◆ Activity
Could you reproduce, word for word, everything below from the line containing "Open the three-dot more options menu" down to the line containing "Screen dimensions: 1136x669", with both of those lines included and no others?

◆ Provided data

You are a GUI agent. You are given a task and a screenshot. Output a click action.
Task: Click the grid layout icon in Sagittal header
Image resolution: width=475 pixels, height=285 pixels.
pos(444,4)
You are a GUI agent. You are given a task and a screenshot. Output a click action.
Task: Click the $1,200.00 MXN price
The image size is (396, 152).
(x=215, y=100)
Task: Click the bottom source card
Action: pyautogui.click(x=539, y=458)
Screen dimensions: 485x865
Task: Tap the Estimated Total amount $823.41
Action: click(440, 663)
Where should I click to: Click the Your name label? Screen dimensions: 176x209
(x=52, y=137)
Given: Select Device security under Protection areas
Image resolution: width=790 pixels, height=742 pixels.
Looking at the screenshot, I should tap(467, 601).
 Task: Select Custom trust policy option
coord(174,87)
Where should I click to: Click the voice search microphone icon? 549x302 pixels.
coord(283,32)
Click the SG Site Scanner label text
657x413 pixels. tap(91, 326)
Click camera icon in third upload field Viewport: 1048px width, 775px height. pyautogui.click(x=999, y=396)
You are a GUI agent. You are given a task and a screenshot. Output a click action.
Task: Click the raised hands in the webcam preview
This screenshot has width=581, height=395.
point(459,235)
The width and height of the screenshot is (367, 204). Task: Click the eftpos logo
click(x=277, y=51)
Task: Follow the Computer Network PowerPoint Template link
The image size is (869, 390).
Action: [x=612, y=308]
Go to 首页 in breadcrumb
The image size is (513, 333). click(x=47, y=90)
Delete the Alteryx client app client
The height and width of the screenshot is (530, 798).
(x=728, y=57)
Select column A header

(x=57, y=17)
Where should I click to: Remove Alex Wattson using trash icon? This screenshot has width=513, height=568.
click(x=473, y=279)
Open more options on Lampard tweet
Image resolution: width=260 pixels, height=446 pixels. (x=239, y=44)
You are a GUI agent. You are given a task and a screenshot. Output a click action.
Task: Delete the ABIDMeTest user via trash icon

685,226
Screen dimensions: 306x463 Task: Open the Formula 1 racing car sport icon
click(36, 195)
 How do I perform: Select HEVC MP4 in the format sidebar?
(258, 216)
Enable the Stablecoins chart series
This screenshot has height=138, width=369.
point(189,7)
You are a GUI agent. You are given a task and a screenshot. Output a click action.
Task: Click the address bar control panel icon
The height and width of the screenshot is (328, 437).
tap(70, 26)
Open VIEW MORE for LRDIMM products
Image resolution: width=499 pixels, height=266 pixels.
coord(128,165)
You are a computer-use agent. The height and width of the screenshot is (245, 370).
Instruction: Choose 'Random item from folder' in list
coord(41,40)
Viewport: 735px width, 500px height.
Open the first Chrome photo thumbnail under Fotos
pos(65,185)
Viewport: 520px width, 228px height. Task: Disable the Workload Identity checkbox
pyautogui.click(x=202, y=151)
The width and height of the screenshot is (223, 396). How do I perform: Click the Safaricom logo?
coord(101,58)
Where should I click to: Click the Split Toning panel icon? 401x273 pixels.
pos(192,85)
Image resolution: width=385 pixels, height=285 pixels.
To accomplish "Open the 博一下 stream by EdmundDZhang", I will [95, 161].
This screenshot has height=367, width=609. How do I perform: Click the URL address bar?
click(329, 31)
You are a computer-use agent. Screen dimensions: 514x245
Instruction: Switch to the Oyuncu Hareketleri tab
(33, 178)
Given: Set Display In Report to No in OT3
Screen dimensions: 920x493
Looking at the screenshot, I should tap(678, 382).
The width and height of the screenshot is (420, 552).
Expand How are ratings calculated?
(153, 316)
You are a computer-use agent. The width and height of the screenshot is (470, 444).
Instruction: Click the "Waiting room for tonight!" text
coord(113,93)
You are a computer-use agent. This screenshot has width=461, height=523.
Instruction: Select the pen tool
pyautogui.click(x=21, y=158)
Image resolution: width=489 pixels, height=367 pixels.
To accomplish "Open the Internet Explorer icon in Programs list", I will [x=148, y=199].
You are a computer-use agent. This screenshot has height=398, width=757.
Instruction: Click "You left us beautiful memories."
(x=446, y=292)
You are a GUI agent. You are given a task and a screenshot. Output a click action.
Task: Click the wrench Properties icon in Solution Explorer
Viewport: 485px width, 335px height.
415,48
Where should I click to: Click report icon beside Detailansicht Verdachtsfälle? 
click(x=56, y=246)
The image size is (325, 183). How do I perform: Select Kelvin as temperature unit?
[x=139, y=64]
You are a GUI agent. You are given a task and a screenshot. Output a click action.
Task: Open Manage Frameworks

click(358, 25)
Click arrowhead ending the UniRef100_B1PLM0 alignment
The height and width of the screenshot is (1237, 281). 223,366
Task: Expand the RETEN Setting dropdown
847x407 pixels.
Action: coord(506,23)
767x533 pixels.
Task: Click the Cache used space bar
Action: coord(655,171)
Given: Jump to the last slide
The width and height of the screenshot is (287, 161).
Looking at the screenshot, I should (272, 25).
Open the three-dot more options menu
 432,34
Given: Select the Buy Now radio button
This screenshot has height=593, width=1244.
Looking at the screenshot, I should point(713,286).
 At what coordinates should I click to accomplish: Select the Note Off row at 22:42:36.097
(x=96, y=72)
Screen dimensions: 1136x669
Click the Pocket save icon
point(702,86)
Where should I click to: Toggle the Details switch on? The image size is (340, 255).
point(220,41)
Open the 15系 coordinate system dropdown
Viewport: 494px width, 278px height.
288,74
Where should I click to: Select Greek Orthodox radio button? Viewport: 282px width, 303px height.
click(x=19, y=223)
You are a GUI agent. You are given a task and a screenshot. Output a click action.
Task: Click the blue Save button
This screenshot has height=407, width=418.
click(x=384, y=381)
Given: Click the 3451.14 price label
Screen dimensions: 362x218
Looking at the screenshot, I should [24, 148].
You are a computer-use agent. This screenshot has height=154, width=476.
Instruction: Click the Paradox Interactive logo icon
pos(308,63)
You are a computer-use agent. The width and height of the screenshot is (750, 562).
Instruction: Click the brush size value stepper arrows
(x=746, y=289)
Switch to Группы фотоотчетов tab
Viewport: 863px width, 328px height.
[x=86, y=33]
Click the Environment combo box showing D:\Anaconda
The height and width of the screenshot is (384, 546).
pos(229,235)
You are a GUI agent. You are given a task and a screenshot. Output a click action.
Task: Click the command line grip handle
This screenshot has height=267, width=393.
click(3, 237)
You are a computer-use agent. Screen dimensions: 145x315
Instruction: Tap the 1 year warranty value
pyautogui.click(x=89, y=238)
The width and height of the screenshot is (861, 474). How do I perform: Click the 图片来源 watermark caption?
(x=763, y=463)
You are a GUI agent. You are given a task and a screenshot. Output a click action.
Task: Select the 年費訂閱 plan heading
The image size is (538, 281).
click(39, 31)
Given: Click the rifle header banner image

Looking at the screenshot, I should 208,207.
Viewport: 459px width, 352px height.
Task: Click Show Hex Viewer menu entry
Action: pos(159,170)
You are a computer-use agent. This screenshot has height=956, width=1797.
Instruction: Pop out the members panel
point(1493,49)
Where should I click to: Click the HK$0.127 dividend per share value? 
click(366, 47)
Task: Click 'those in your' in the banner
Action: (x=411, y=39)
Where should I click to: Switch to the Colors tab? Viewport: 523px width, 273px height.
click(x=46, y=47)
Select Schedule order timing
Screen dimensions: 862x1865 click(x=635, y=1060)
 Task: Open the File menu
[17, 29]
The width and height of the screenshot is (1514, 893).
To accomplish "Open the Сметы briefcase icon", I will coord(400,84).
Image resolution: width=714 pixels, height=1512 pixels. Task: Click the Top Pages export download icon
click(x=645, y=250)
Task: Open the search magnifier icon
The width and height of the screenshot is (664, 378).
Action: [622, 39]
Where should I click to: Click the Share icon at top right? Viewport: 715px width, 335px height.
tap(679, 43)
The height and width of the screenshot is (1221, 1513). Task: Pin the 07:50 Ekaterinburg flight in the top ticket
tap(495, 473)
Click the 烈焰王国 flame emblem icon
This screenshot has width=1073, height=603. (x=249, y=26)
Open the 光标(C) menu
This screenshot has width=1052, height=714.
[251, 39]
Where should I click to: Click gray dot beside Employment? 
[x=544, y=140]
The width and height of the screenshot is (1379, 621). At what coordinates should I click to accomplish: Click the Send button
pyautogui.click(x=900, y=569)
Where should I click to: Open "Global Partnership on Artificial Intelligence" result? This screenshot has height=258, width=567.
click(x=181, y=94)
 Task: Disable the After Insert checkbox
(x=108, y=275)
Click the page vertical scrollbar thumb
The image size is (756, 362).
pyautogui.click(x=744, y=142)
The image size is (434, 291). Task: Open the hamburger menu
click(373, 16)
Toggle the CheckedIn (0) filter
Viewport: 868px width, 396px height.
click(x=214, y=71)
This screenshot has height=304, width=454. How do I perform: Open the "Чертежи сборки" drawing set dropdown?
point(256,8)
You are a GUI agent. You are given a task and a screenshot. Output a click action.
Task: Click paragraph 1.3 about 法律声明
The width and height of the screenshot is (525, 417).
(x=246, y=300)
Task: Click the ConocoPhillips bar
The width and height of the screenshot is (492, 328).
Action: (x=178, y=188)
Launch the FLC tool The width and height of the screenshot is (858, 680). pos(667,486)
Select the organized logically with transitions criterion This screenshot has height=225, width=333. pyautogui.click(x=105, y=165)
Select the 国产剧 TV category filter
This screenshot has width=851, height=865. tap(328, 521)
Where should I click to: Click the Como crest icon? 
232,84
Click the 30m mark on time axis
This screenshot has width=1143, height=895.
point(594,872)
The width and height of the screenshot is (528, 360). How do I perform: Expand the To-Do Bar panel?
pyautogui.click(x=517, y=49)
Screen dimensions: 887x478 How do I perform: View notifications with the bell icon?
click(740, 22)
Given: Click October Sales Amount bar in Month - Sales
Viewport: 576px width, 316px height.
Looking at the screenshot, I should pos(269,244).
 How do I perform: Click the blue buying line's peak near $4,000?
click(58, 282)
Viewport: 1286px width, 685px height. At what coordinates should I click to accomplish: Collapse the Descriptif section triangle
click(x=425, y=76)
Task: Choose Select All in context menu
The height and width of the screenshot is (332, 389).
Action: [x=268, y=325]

◆ Output below
Open the three-dot more options menu
 432,34
Given: Select the Buy Now radio button
This screenshot has height=593, width=1244.
Looking at the screenshot, I should point(713,286).
 At what coordinates should I click to accomplish: Select the Note Off row at 22:42:36.097
(x=96, y=72)
Screen dimensions: 1136x669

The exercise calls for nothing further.